Only the lines from the one bearing "Given: Open the Messaging chat bubble icon" through the end of the entries should be output, exactly as they stand, and pictures should be skipped.

========================================

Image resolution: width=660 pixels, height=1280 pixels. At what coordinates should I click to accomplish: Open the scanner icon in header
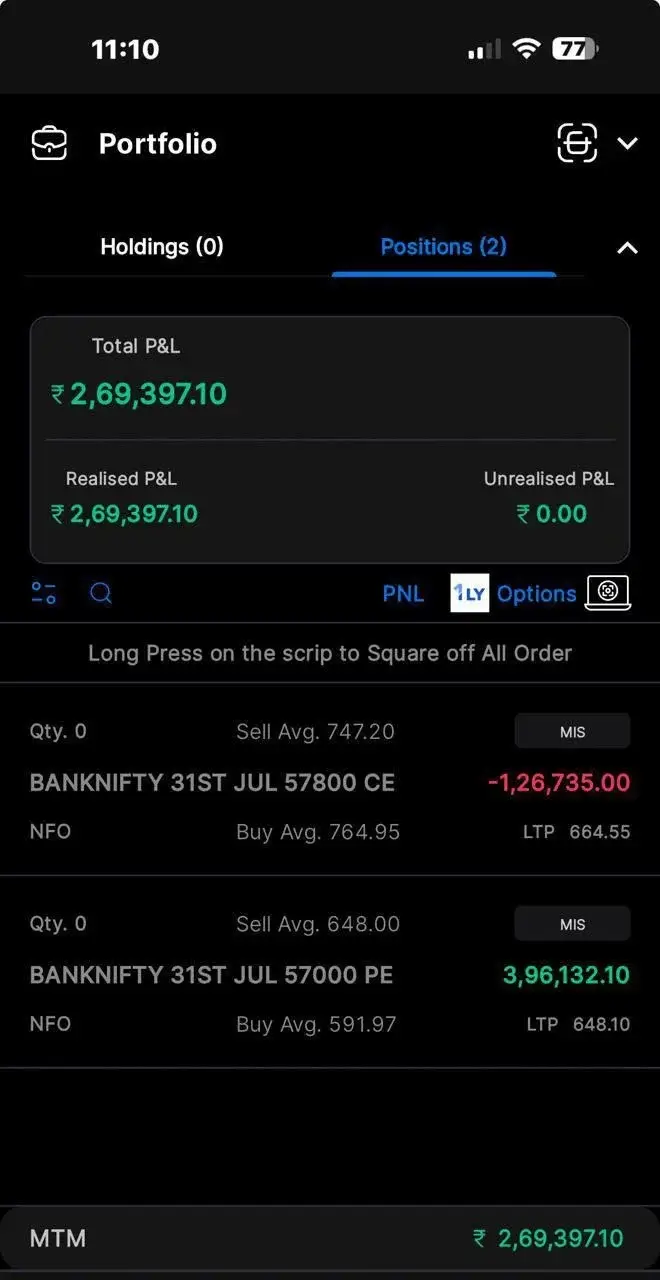click(577, 143)
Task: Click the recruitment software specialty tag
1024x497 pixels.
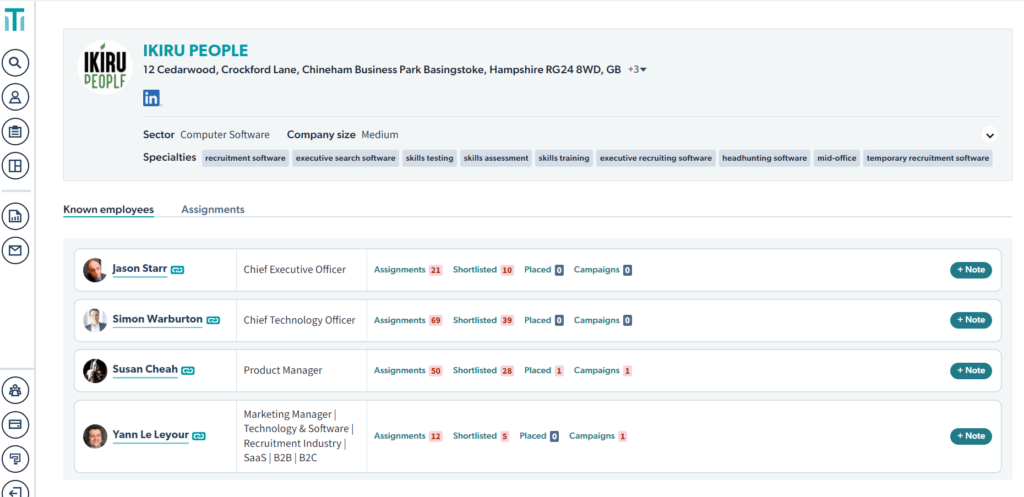Action: [x=246, y=158]
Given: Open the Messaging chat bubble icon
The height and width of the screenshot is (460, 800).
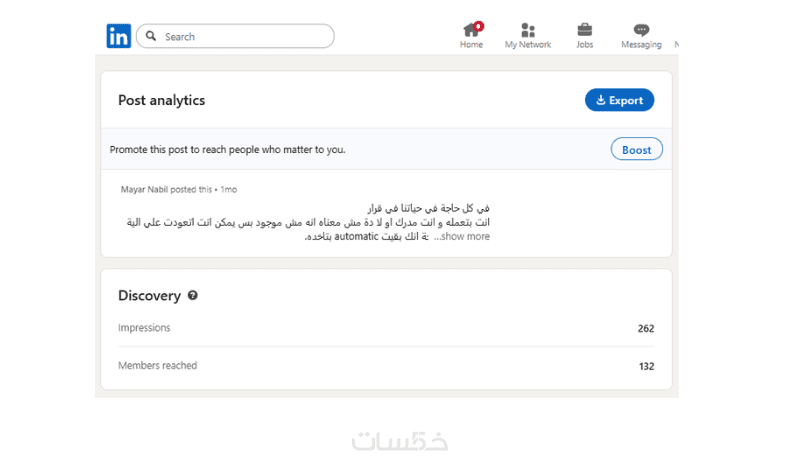Looking at the screenshot, I should (641, 30).
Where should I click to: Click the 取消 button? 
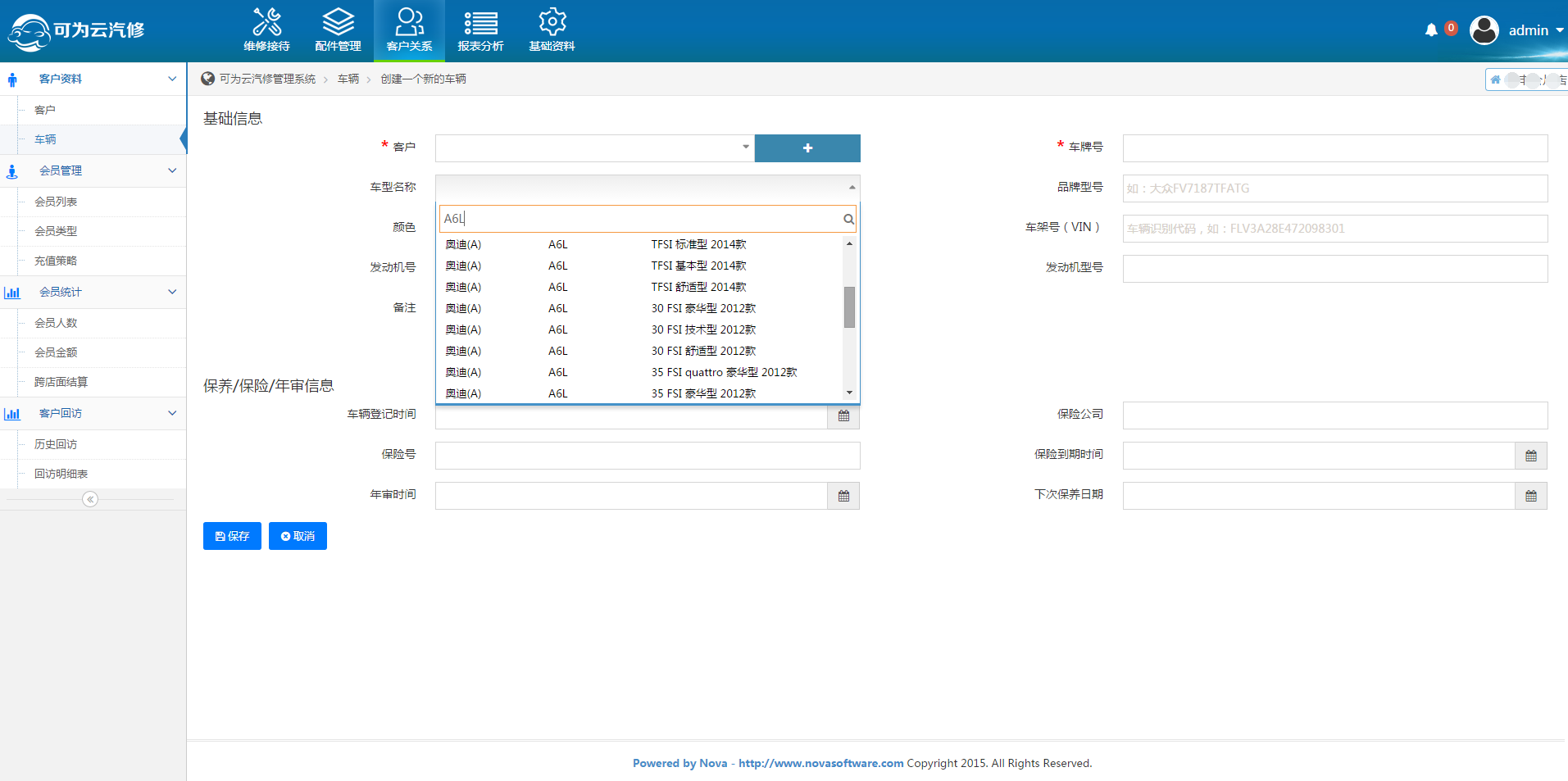[x=298, y=536]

========================================

-- SOLUTION FOR THIS TASK --
Given: Open the Messaging chat bubble icon
The height and width of the screenshot is (460, 800).
Looking at the screenshot, I should (641, 30).
Where should I click to: Click the 取消 button? 
[x=298, y=536]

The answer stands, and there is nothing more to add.